* Data lines

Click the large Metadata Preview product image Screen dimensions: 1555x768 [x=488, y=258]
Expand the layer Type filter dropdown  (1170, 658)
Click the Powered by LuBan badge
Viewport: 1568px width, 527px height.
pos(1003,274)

* Exercise prompt
Reproduce these records with "dropdown" swapped for "menu" and everything else unchanged.

* Response to the task
Click the large Metadata Preview product image Screen dimensions: 1555x768 [x=488, y=258]
Expand the layer Type filter menu  (1170, 658)
Click the Powered by LuBan badge
Viewport: 1568px width, 527px height.
pos(1003,274)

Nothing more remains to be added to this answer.